**About this task**. Where the data below has the string "will", return the whole line.

**Provided records**.

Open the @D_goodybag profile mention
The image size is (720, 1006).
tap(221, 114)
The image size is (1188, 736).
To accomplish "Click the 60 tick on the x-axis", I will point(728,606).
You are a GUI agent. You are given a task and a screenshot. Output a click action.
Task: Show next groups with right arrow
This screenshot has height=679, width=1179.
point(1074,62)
==
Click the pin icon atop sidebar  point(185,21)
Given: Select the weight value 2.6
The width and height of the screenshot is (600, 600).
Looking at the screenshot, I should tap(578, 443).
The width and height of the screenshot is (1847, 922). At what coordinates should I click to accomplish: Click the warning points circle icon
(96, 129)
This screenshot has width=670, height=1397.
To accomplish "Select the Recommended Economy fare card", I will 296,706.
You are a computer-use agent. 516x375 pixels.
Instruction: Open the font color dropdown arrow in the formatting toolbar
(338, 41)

**The answer**.
To accomplish "Click the 60 tick on the x-axis", I will point(728,606).
To accomplish "Select the Recommended Economy fare card", I will 296,706.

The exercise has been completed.